On a more serious note:
From this paper - Bennett, M.H., 2004, Risk, perception and sport--the doctor as policeman? SPUMS, 34(2), pp. 75-80
andA few examples may serve to illustrate these concepts. During 2003, a rogue sniper was infamously active in the Washington DC area. Several individuals were shot whilst in public places such as petrol stations and shopping mall car parks. There was understandably widespread concern for the safety of residents, and many individuals were reported as driving long distances to avoid exposure in such places in the Washington area. One author calculated that during this time there was a 1 in 517,422 chance (p = 0.00002) of being shot by the sniper, while the risk of death through a motor vehicle crash over the average extra miles travelled was likely to be appreciably higher.

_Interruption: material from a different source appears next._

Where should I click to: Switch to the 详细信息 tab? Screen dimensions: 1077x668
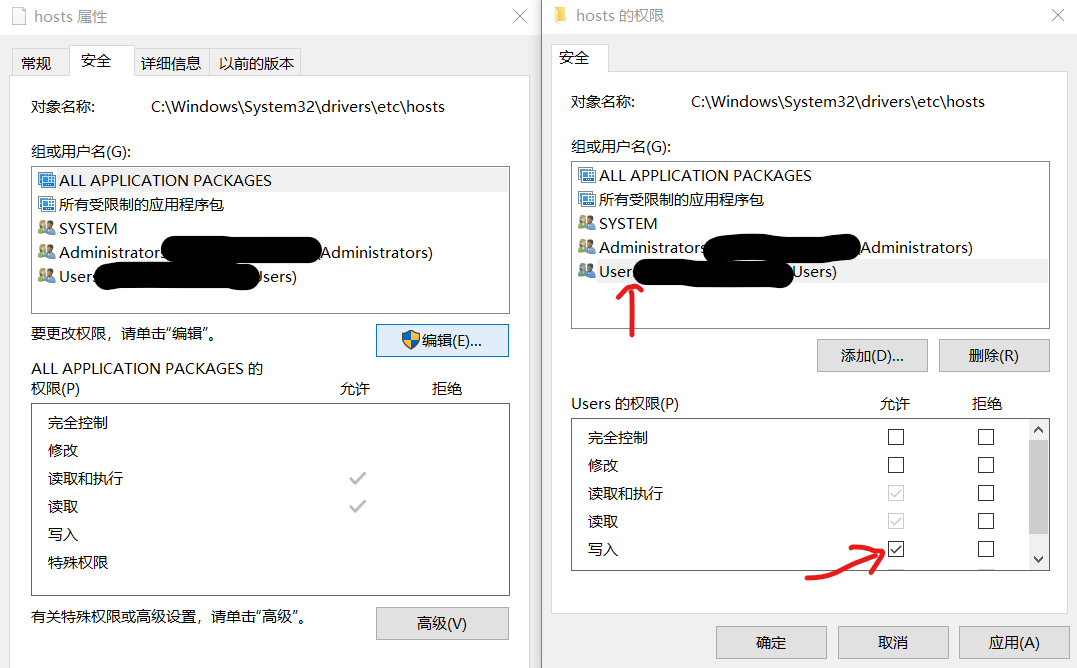[x=171, y=63]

Stats are great, but you need to make sure you are comparing apples with apples. This a real problem when the data does not exist, even anecdotally.The consequences of the 1995 report of the UK Committee on Safety in Medicines illustrate the potential dangers. The Committee reported, accurately, that there was a 100% RR [relative risk] increase of significant thromboembolic disease associated with the use of the 3rd generation oral contraceptive, as compared to the 2nd generation.13 Following a flurry of concern, many women abandoned the preparation, resulting in an estimated 8,000 extra abortions in the UK, and an unknown number of unwanted pregnancies. The AR [absolute risk] increase was from 3 to 6 deep vein thromboses for each 1,000,000 users per year, equivalent to a NNH [numbers need to harm] with the new preparation of 333,333 before one additional clot was caused. It is highly unlikely that more harm could be caused by continuing the use of the oral contraceptive pill than was caused by ceasing it. In this case, poor but accurate risk communication probably harmed the community.
Fundamentally we don't know the exposure (numbers diving each year in each 'discipline') nor do we have an accurate or consistent metric (fatalities per year (DAN); fatalities per dive (BSAC, but based on a flawed number of dives per year in my opinion); fatalities per hour in the water (most likely more useful but no-one uses it).

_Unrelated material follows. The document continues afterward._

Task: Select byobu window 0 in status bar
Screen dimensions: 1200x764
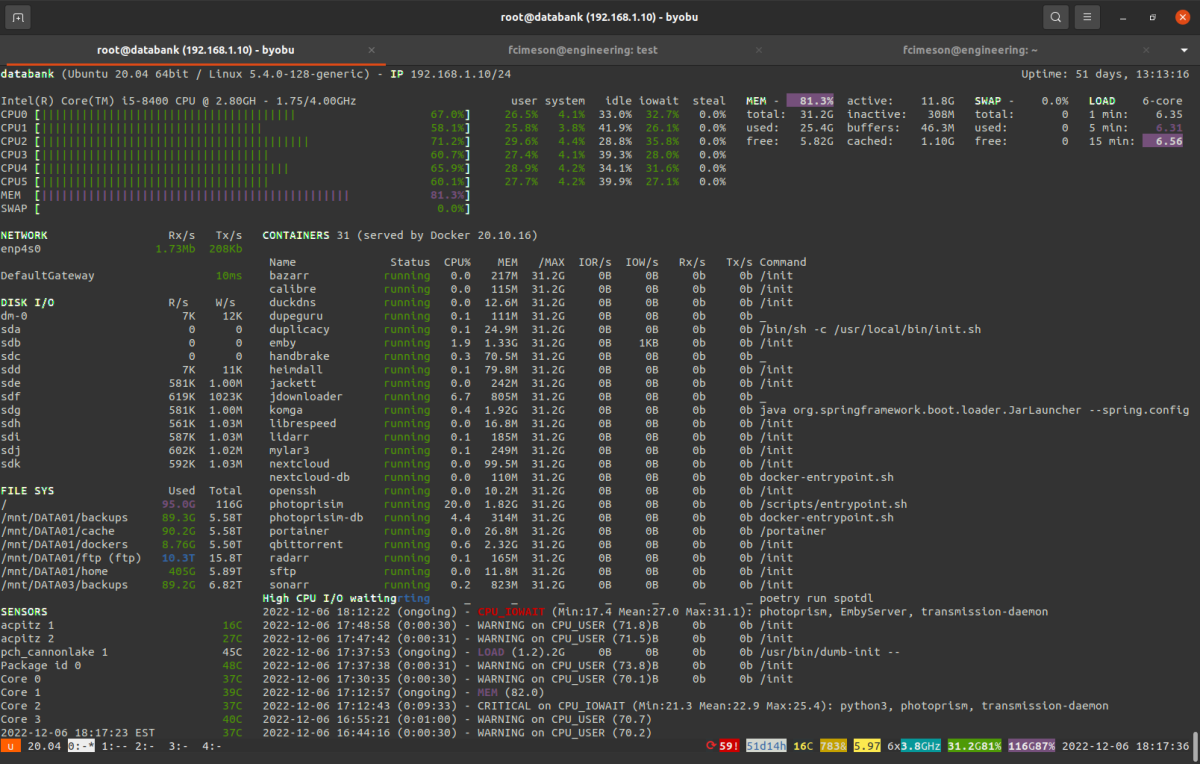Action: (80, 746)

The BDSG are conducting a survey this year to determine the demographic of the diving population with the help of the RNLI. I was involved in looking at the data capture forms and had some concerns about the results they would get back and what they would mean. There is a training session this Saturday for RNLI volunteers who will help in this survey but I am not sure that my concerns have been allayed.